Rotation: Mary J. Blige, My LIfe
QS: i was up half the nite with the baby cause she got a cold
The truth is said in jest, no? Either way it stings, resembling the afterburn of 80 proof. Do I really need him to remind me of the daily stuggle and constant tomfoolery that is these niggas I'm chained to for the rest of my life? NIght after night I replay these scenarios in my head, trying to strategize my way out of this situation. For those that know me well already know my fear of failure and I'm afraid to admit that's where I feel I'm heading. Fast. Do I really need him to remind me these niggas aint shit, aint got shit, aint about shit and I'm assed out? Yeah, he struck a chord. A tender one I keep tucked deep inside a place where I allow no one to descend. That's one of the main reasons I've been apprehensive about delving into this dating thing any more than I already have. Often times, niggas ask more questions bout them dudes than they do about me. Once I asked a dude if he wanted their numbers, maybe they could run ball or some shit.

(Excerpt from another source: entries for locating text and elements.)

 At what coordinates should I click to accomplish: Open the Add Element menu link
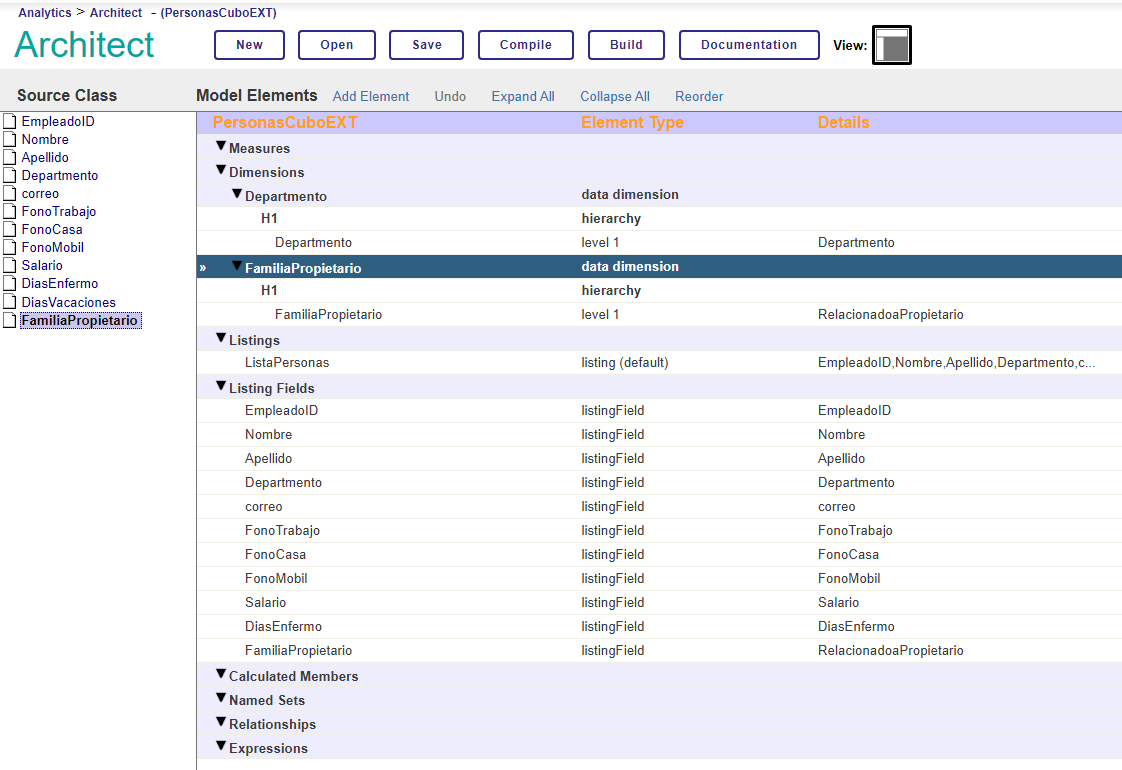(371, 97)
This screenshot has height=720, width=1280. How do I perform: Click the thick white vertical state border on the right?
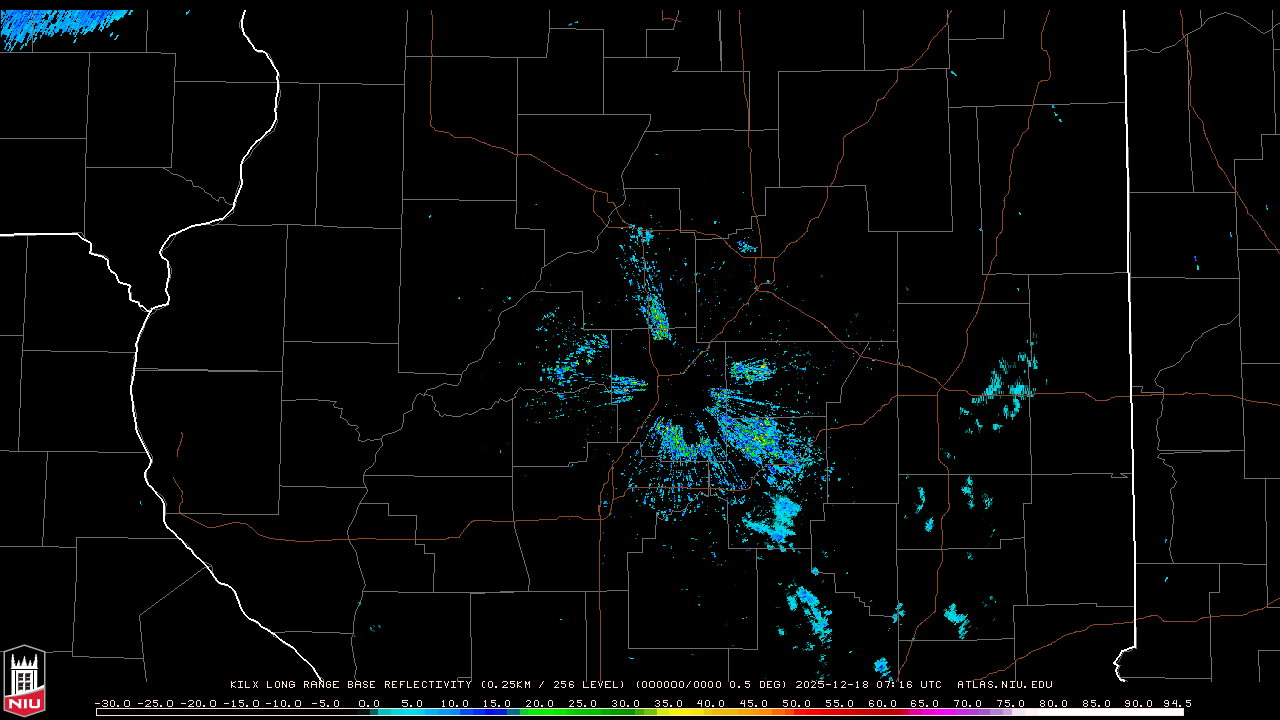[x=1128, y=300]
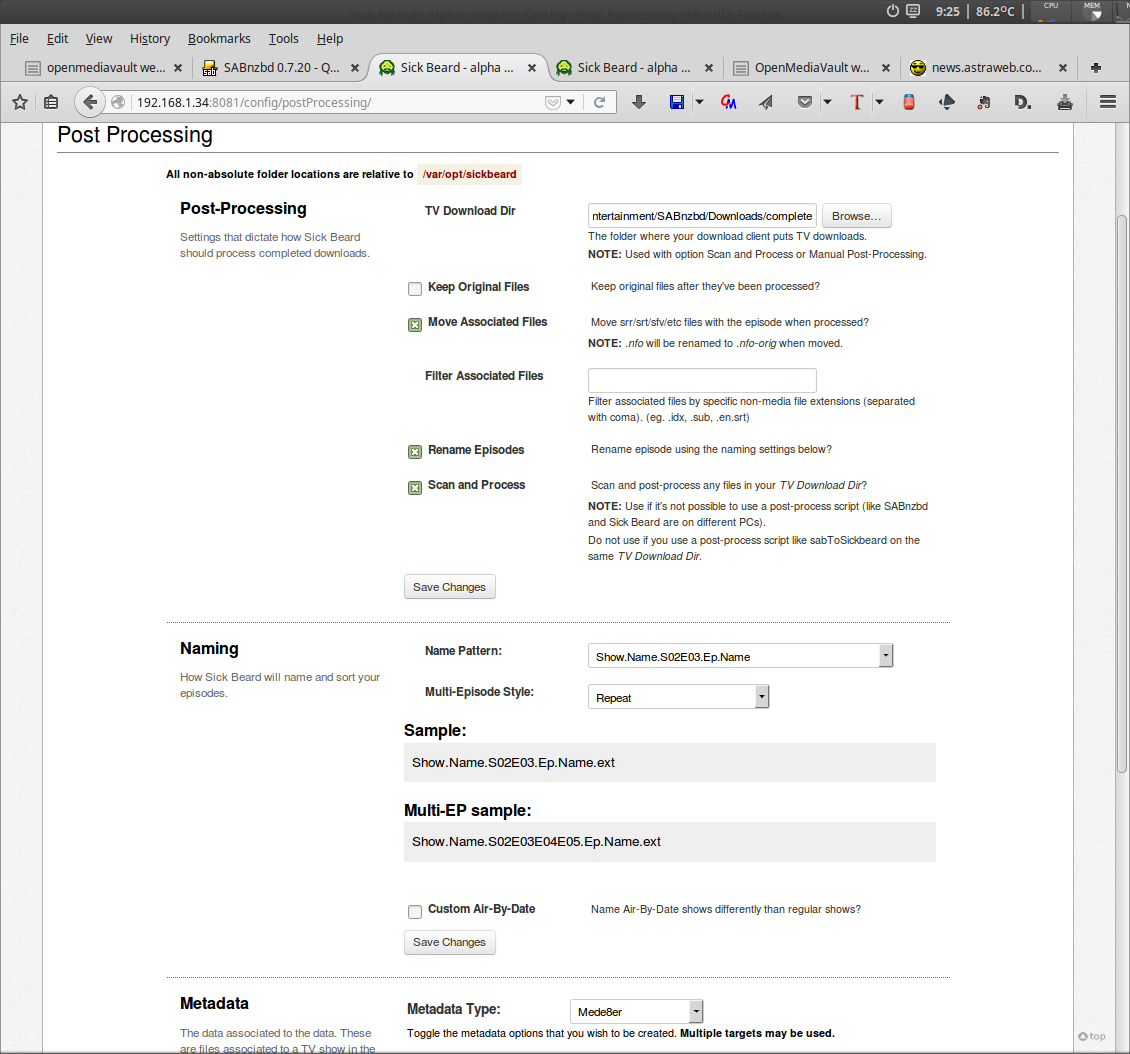This screenshot has height=1054, width=1130.
Task: Open the Downloads arrow icon
Action: click(x=639, y=102)
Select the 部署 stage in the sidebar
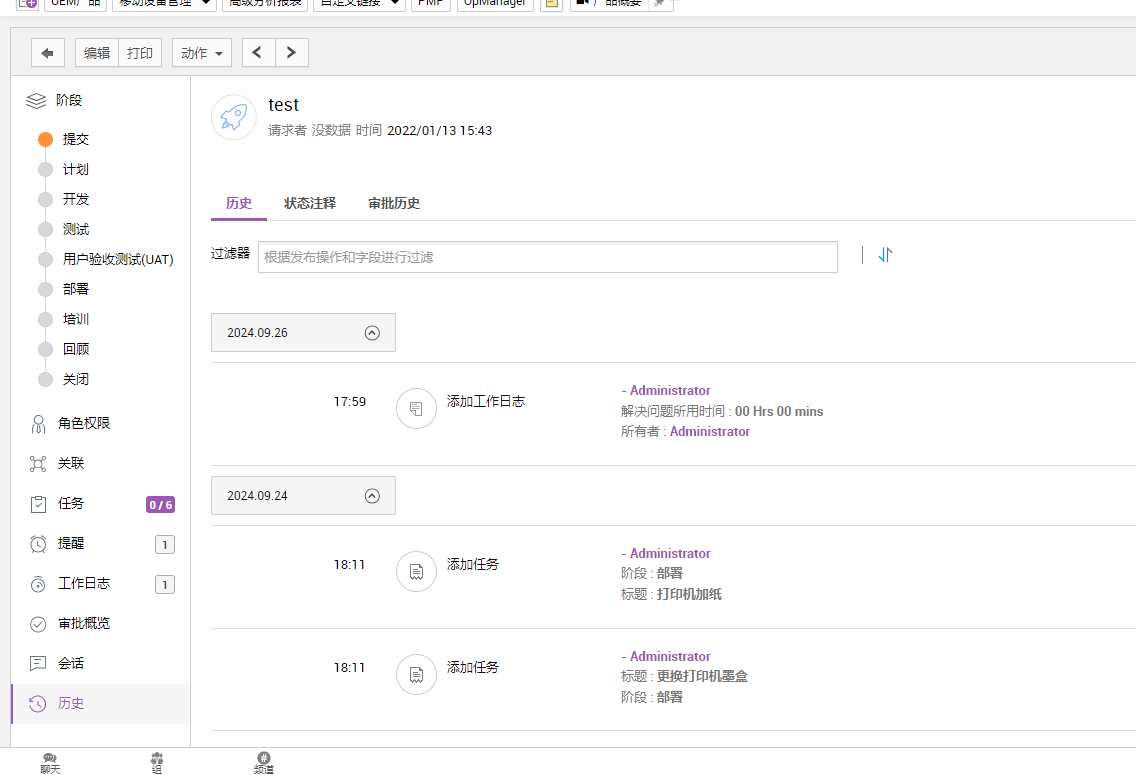1136x775 pixels. (x=76, y=289)

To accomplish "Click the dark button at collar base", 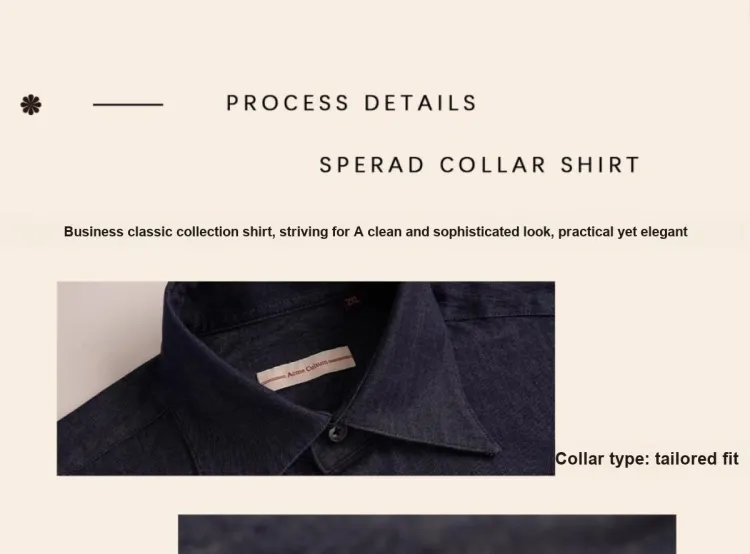I will 337,433.
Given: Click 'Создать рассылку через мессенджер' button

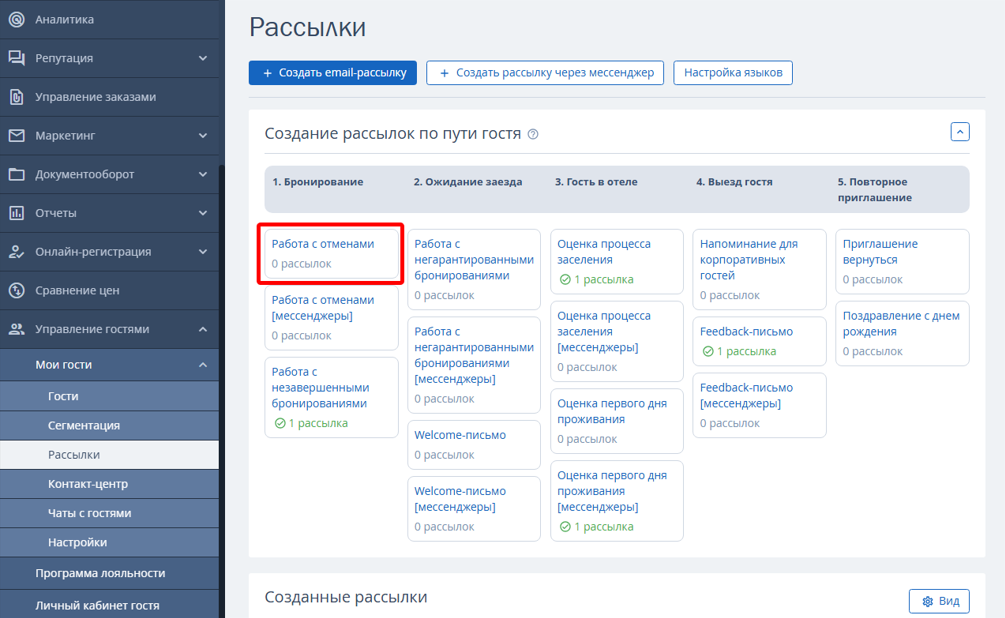Looking at the screenshot, I should 545,73.
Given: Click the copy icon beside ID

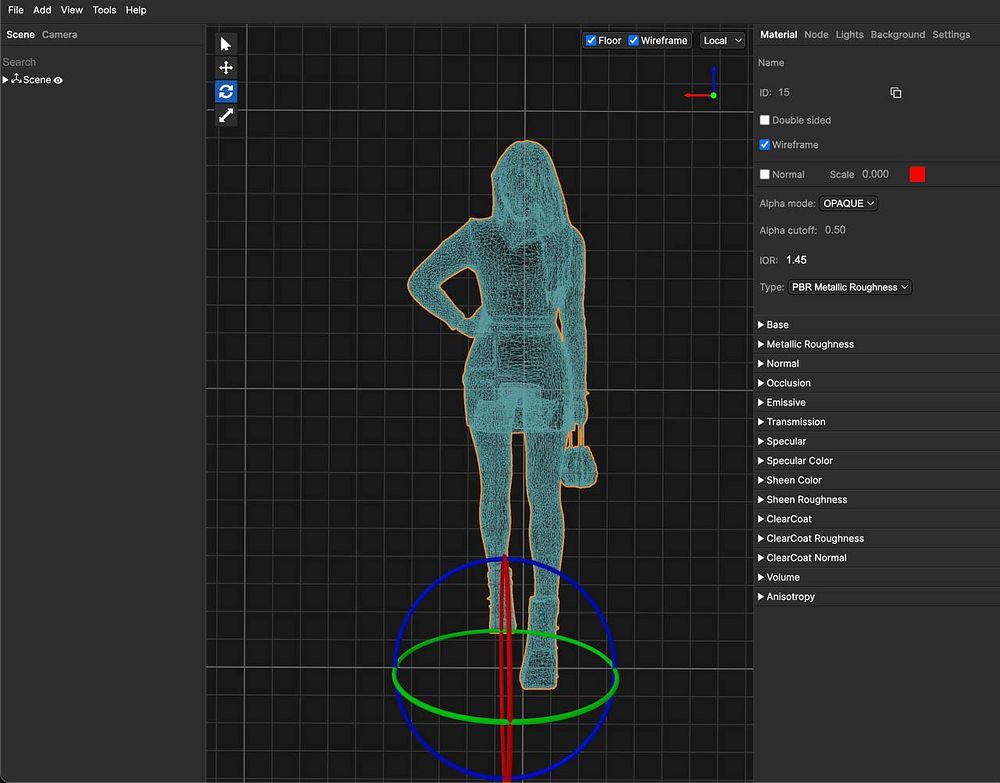Looking at the screenshot, I should (895, 93).
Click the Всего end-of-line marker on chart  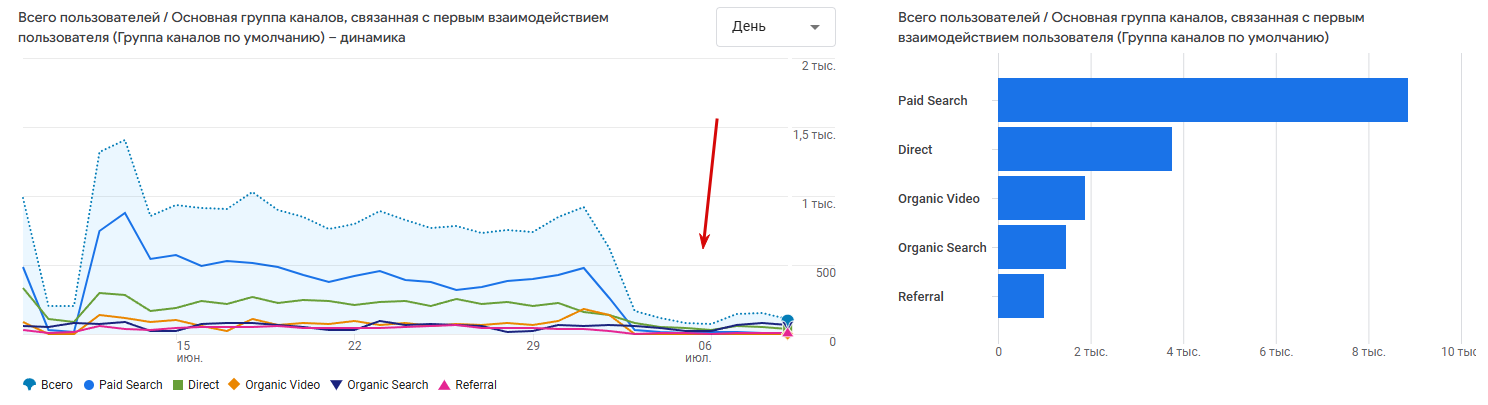pos(788,320)
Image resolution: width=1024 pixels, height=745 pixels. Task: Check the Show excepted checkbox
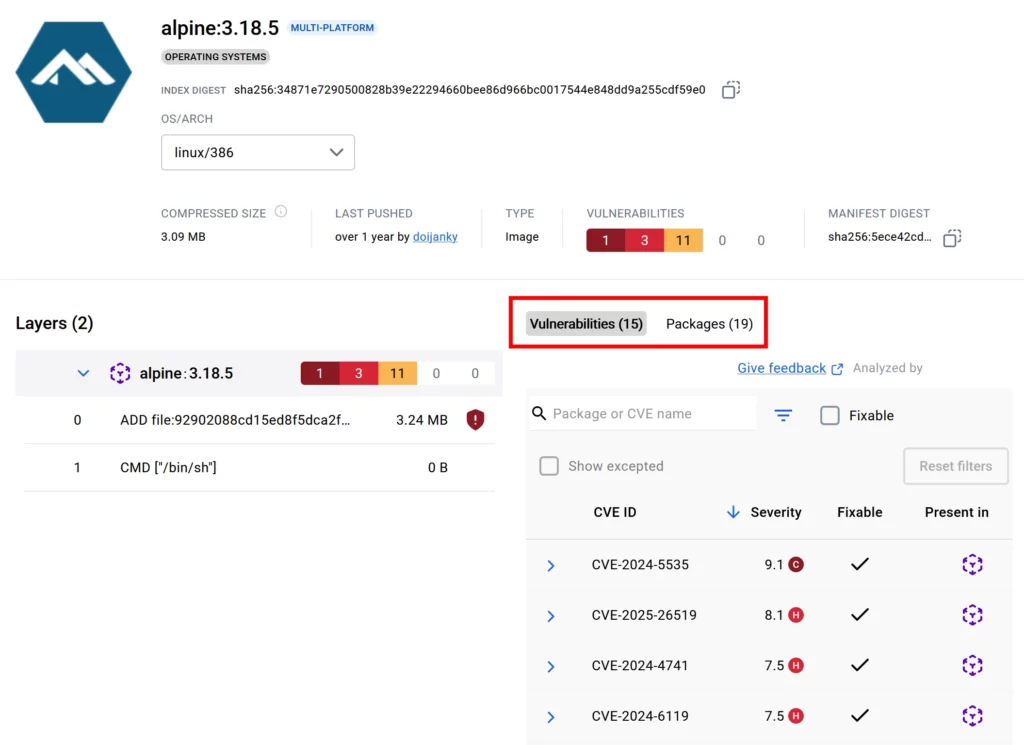(549, 465)
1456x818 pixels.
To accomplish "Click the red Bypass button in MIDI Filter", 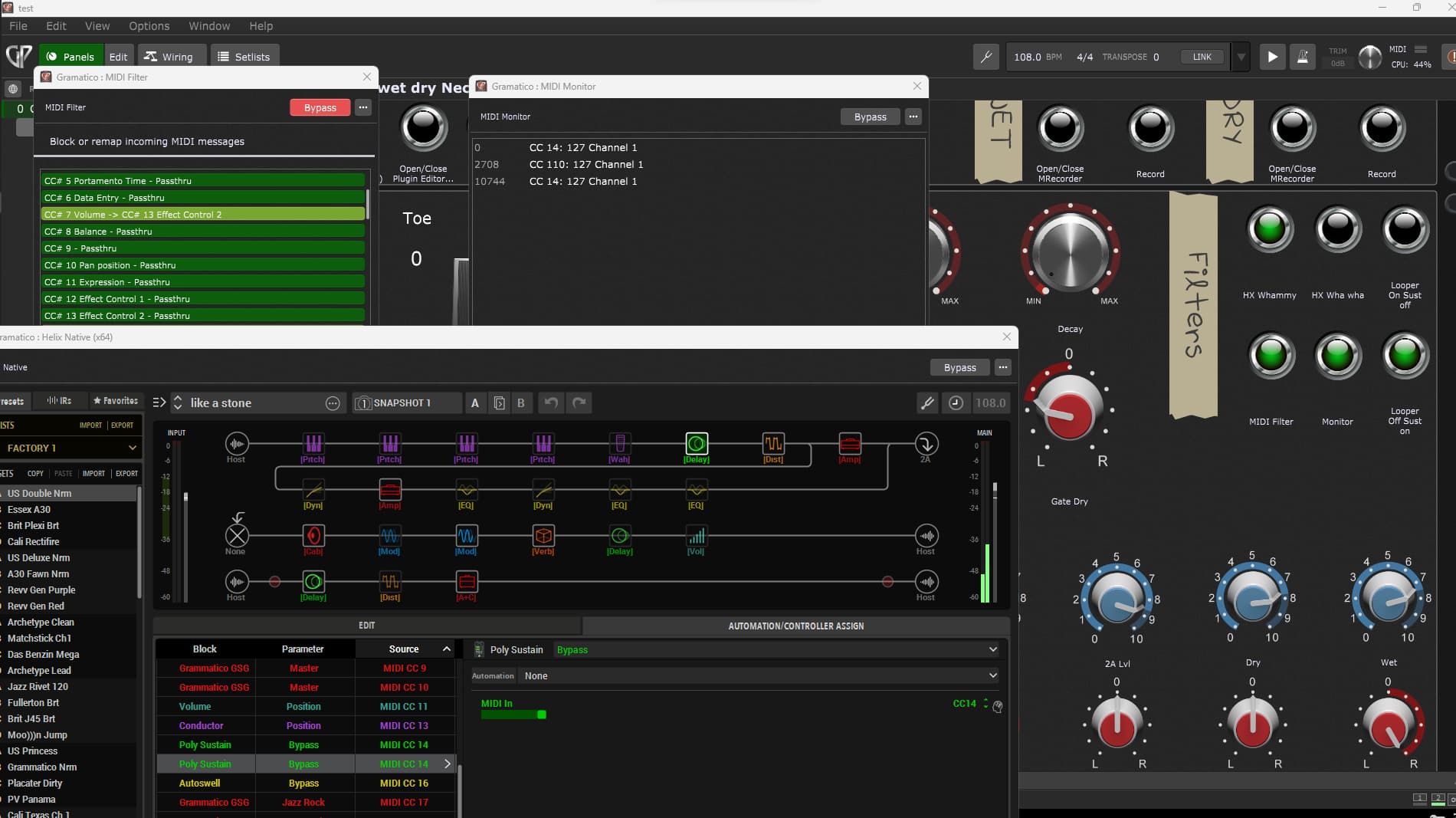I will pyautogui.click(x=320, y=108).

It's a part of my life I cant erase, retract or apologize for. It is what it is. I'm so sick with myself for perpetuating this cycle. At the end of the day, after the dinner is cooked, the kids are in bed and the bills are (semi) paid, I'm alone. I have to face myself and the broken home I've created. It's not a good feeling.
Would "contracting" with the BF help alleviate this issue? I can confidently say, "No, it wouldn't" The hustle and grind of bein a Baby Momma is nothing nice. My children and I deserve a comitted, loving man.